+++ SOURCE EXTRACT

Deriving the Electric Potential of a Hollow Sphere with Isotropic Surface Charge

[danielakkerma]

Hello all!
I hope this question has not been raised previously, so that I wouldn't exhaust your time in vain, and if it had been, please forgive me, though extensive combing of the web yielded largely nothing.
My problem concerns something extremely trivial: the derivation of the electric potential of a sphere with an isotropic surface charge \sigma.
Let me declare head on: I am able to successfully compute the necessary result by first finding the Electric field, then integrating as necessary to unearth the Potential. But, as fate would have it, I am rather a plucky type, and I have always been intrigued about the direct approach("Nuke em'", if you will); Thus, I have inscribed the following formulae:
\varphi=\int\frac{dq}{r'}
And naturally,
dq=\sigma*dS
Whereby, dS, in Spherical coordinates:
dS=2\pi r dr sin(\theta)d\theta
Where r', as it were, being the distance from the charge dq, is of course:
r'=\sqrt{r^2+r0^2-2*r*r0*cos(\theta)};
(Whereas r0 is my vector to the point on the axis of symmetry where I wish to measure my potential difference(Infinity is calibrated as Zero).
I integrate r->R(Radius of the Sphere), Theta->(0, Pi)...
But lo' and behold, the answer that emerges is very convoluted and does not at all match the one gained by incorporating the Electric field.
What am I doing errantly here?
Very grateful for your attention,
Beholden,
Daniel

 

[gabbagabbahey]

Whereby, dS, in Spherical coordinates:
dS=2\pi r dr sin(\theta)d\theta

Oh?...Are you under the impression that the radius of a spherical surface varies over the surface? You'll want to double check dS.

 

[danielakkerma]

Firstly, let me thank you for a very prompt response!
Now, honestly, judging by the covariance of integral formulae, it doesn't really matter; After all, an integral over a function that should be invariant under rdr(as it is in this case), Will be, whether we like it or not, R^2/2.
Second, not being overtly presumptuous, I had rewritten some of the conditions, Keeping as you suggested r=R constant.
Their new form would only constitute:
dS^*=2\pi R^2sin(\theta)d\theta.
And the distance Vector r':
r'=\sqrt{R^2+r0^2-2*R*r0*cos(\theta)}.
But, as you might imagine, since I am still harassing you(:D), the integration is still very flabby.
Should this do?
What else ought I to correct?
Thank you very much again for all your help,
Daniel

 

[gabbagabbahey]

Firstly, let me thank you for a very prompt response!

++++++
+++ DATASET EXCERPTS

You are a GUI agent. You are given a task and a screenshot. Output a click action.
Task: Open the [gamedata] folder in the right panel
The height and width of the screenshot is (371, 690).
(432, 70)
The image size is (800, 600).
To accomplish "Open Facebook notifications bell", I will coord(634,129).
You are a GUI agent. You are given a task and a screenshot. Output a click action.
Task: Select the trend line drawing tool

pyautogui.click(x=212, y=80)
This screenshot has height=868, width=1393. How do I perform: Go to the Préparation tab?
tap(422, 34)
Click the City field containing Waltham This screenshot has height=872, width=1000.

++++++
+++ DATASET EXCERPTS

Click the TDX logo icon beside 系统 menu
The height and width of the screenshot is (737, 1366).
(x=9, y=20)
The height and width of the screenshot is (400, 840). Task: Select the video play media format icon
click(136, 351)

++++++

## TO BE DONE
1/ In the forum thread, what value is assigned to the potential at infinity?
2/ List every equation that appears in the opening post of the forum thread.
3/ Reproduce the portion of the forum thread starting at "Now, honestly, judging" and ending at "dS^*=2\pi R^2sin(\theta)d\theta.".
Base every answer on the forum thread alone.

## ANSWERS FOR THE TASKS
1/ Zero.

2/
- \varphi=\int\frac{dq}{r'}
- dq=\sigma*dS
- dS=2\pi r dr sin(\theta)d\theta
- r'=\sqrt{r^2+r0^2-2*r*r0*cos(\theta)}

3/
Now, honestly, judging by the covariance of integral formulae, it doesn't really matter; After all, an integral over a function that should be invariant under rdr(as it is in this case), Will be, whether we like it or not, R^2/2.
Second, not being overtly presumptuous, I had rewritten some of the conditions, Keeping as you suggested r=R constant.
Their new form would only constitute:
dS^*=2\pi R^2sin(\theta)d\theta.